Figure PCTCN2018082143-appb-000006
An identifyInterDataCenterProbeLists () function defines probes to test connections between the data centers of each availability zone. The  identifyInterDataCenterProbeLists () function may be run as part of the identifyProbeLists () function.
Figure PCTCN2018082143-appb-000007
An identifyInterAvailabilityZoneProbeLists () function defines probes to test connections between availability zones in the network. The identifyInterAvailabilityZoneProbeLists () function may be run as part of the identifyProbeLists () function.
Figure PCTCN2018082143-appb-000008
Figure PCTCN2018082143-appb-000009
FIG. 14 is a block diagram illustration 1400 of mesh probing for data center automated network troubleshooting, according to some example embodiments. As shown in the block diagram illustration 1400, each  availability zone  1410A, 1410B, 1410C, 1410D, 1410E, and 1410F probes each other availability zone in the network. This may be accomplished through implementation of the methods 900-1300, causing at least one server agent in each availability zone to probe at least one server agent in each other availability zone.

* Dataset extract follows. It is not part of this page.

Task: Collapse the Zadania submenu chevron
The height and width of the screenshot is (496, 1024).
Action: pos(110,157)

The availability zone 1410A includes the  data centers  1420A, 1420B, 1420C, 1420D, 1420E, and 1420F. As shown in the block diagram  illustration 1400, each of the data centers 1420A-1420F probes each other data center in the availability zone 1410A. This may be accomplished through implementation of the methods 900-1300, causing at least one server agent in each data center of each availability zone to probe at least one server agent in each other data center of the same availability zone.

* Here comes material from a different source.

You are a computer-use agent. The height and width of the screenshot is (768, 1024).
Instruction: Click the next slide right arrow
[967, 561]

FIG. 15 is a block diagram illustration of mesh probing for data center automated network troubleshooting, according to some example embodiments. The data center 1420A includes the  racks  1510A, 1510B, 1510C, 1510D, 1510E, and 1510F. As shown in the block diagram illustration 1500, each of the racks 1510A-1510F probes each rack center in the data center 1420A. This may be accomplished through implementation of the methods 900-1300, causing at least one server agent in each rack of each data center to probe at least one server agent in each other rack of the same data center.
The rack 1510A includes the  servers  1520A, 1520B, 1520C, 1520D, 1520E, and 1520F. As shown in the block diagram illustration 1500, each of the servers 1520A-1520F probes each other server in the rack 1510A. This may be accomplished through implementation of the methods 900-1300, causing each server agent of each rack to probe every other server agent in the same rack.
FIG. 16 is a block schematic diagram of a computer system 1600, according to example embodiments. All components need not be used in various embodiments.
One example computing device in the form of a computer 1600 (also referred to as computing device 1600 and computer system 1600) may include a processing unit 1605, memory 1610, removable storage 1640, and non-removable storage 1645. Although the example computing device is illustrated and described as the computer 1600, the computing device may be in different forms in different embodiments. For example, the computing device may instead be a smartphone, a tablet, a smartwatch, or another computing device including elements the same as or similar to those illustrated and described with regard to FIG. 16. Devices such as smartphones, tablets, and smartwatches are generally collectively referred to as “mobile devices” or “user equipment” . Further, although the various data storage elements are illustrated as part of the  computer 1600, the storage may also or alternatively include cloud-based storage accessible via a network, such as the Internet, or server-based storage.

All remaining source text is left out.